Hemera glances to the side and nods. Was somebody else with her? She smiles again, and the temperature drops by twenty degrees. “I’m going to enjoy watching this,” she says.

Something the approximate size and weight of a bag of bricks clobbers Max, and he breaks contact with the monument. Bode lands on top of him in a pile of flailing limbs. The world seems to stretch and contract again as Max’s POV snaps back to his current location in the game.

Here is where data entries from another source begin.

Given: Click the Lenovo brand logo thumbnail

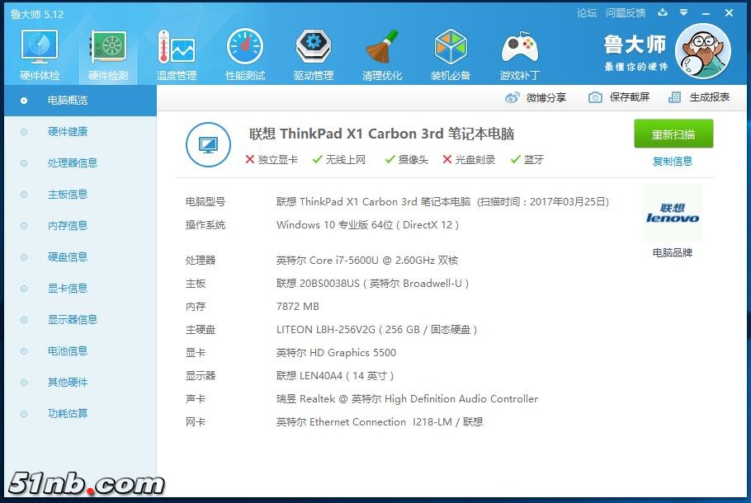Looking at the screenshot, I should click(673, 214).
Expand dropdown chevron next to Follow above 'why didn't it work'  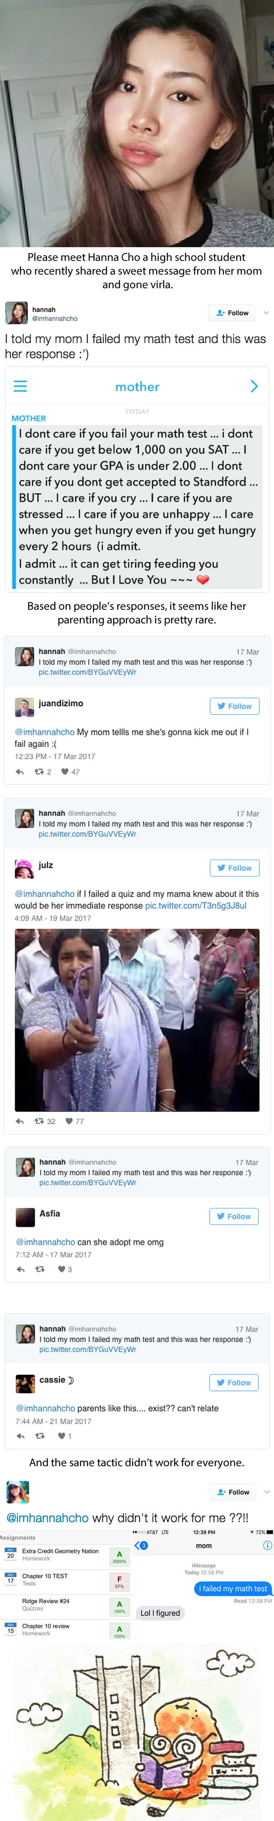click(x=266, y=1492)
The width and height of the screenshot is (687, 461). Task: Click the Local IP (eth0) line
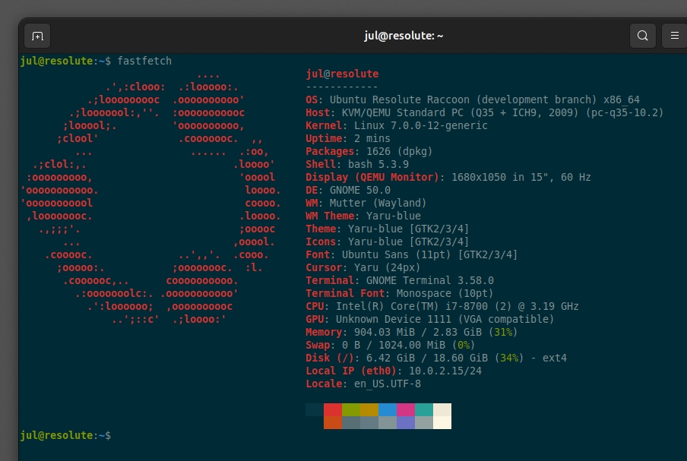[378, 371]
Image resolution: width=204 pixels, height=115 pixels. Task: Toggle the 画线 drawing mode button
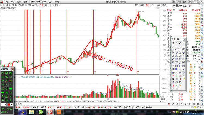[148, 5]
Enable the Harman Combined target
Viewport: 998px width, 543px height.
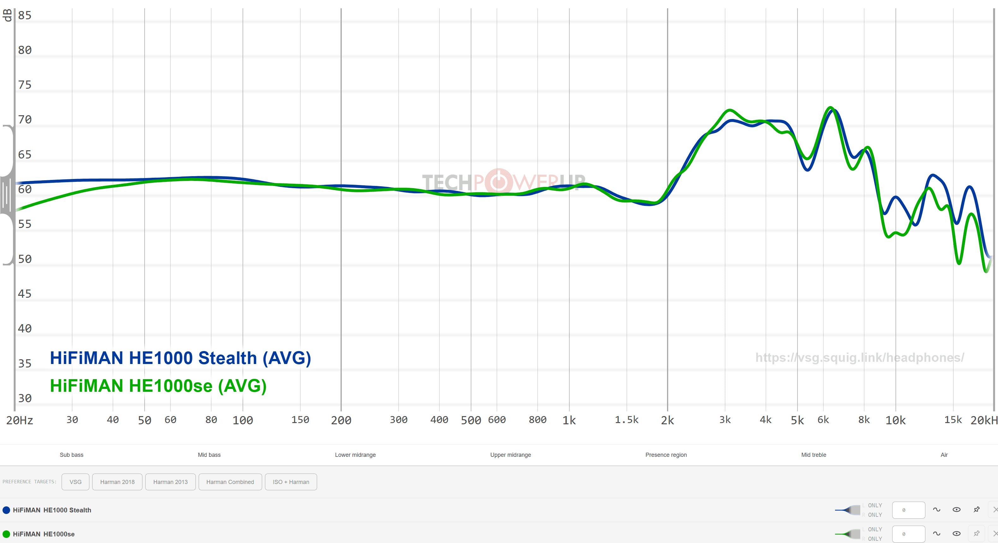230,482
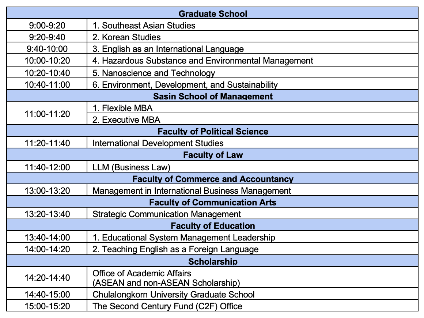The image size is (424, 318).
Task: Click Faculty of Commerce and Accountancy header
Action: coord(212,178)
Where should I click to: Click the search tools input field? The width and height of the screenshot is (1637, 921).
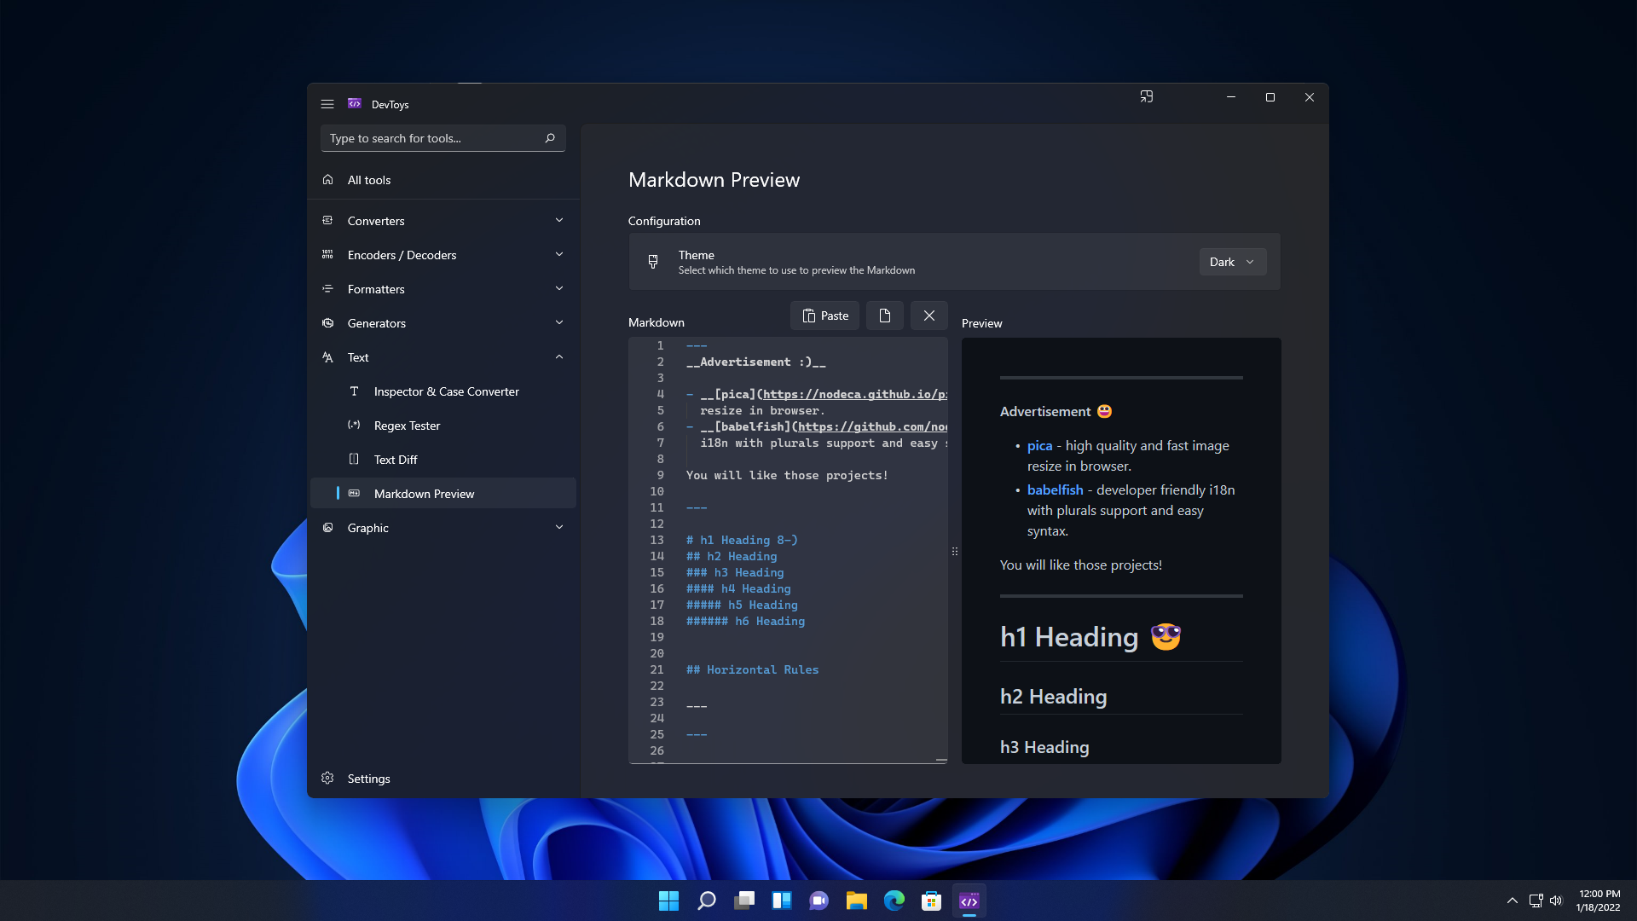[440, 137]
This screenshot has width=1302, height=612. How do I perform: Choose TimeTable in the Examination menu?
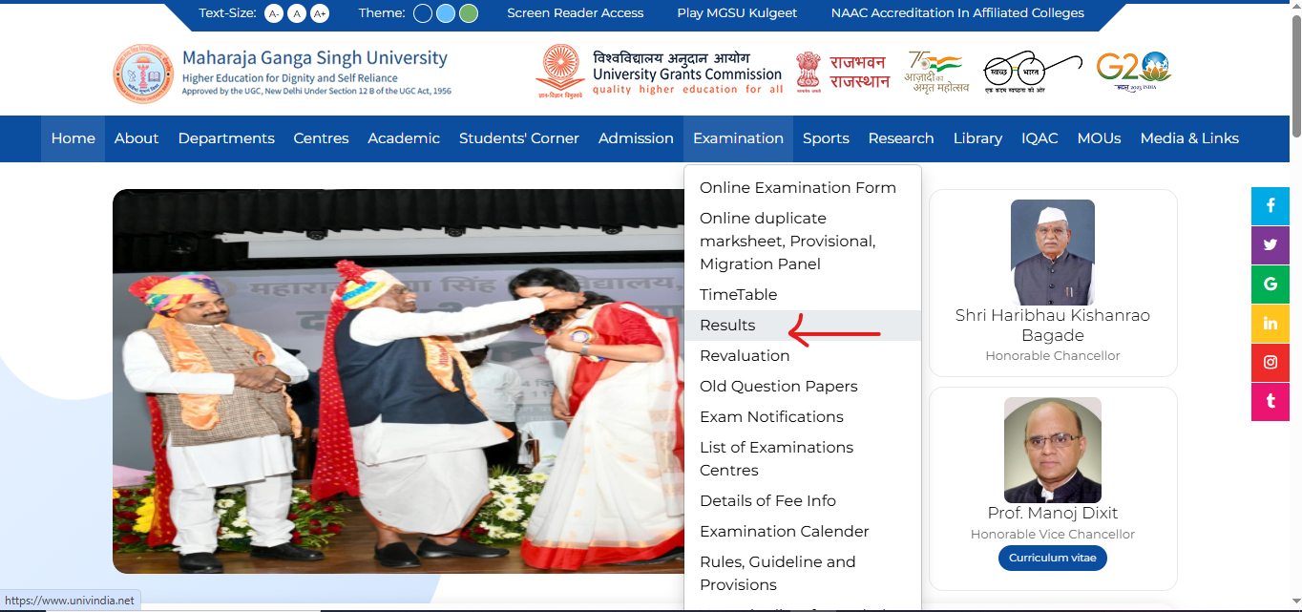pos(738,294)
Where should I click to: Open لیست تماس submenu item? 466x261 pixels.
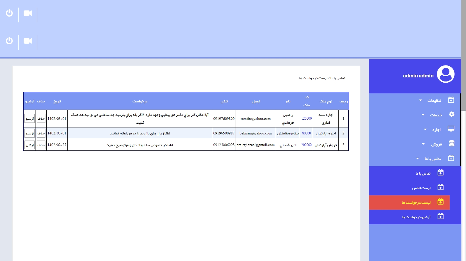(x=421, y=188)

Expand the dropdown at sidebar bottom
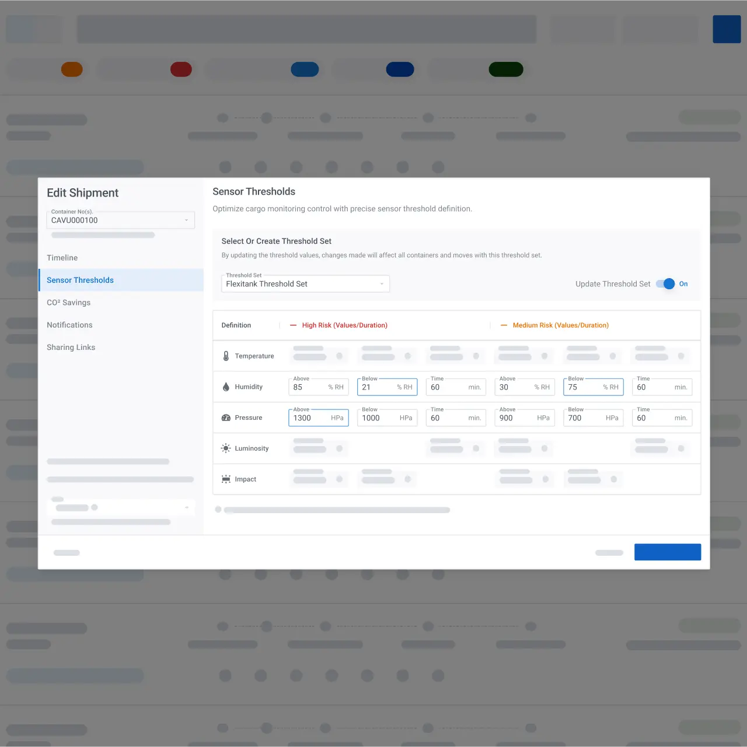[x=187, y=507]
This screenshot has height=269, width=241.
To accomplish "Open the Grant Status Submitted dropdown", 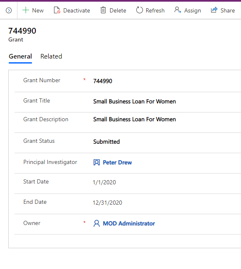I will click(x=167, y=142).
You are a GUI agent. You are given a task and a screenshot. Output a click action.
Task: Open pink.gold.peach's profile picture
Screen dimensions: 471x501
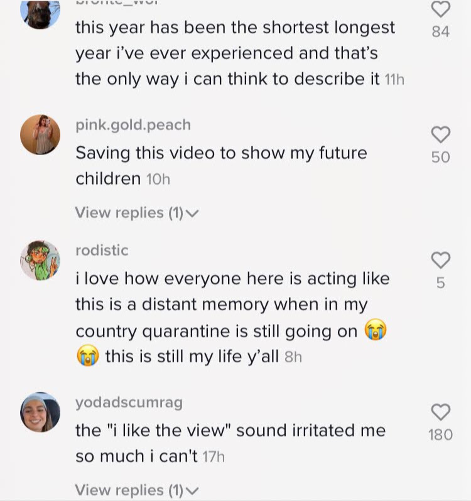coord(40,134)
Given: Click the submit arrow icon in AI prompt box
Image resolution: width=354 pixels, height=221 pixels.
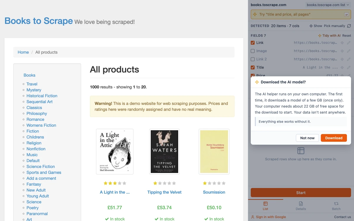Looking at the screenshot, I should tap(346, 14).
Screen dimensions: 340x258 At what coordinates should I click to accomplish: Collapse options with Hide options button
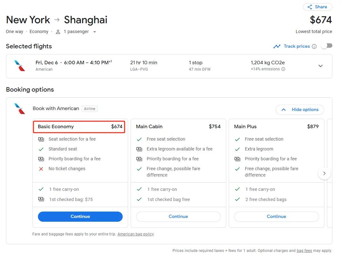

“I correctly suspected you couldn’t break contact with your own strength. We need to keep moving,” Bode says. “This doesn’t bode well.”

Max groans from the pain while Bode grabs him by the wrist and yanks him ahead. Disconcertingly, she no longer threads her careful path around whatever obstacles she had been seeing before. What is she so worried about? She pumps her feet like a speed skater, gliding herself now, covering vast stretches with each stride. The whipping wind stings Max’s face. He wishes he had goggles.

A sheen of sweat on Max’s forehead doesn’t go away with the wind. His legs feel trembly, gradually dissolving into jelly. Moving this quickly is taking a toll. Nothing he can do but worry about the cost later.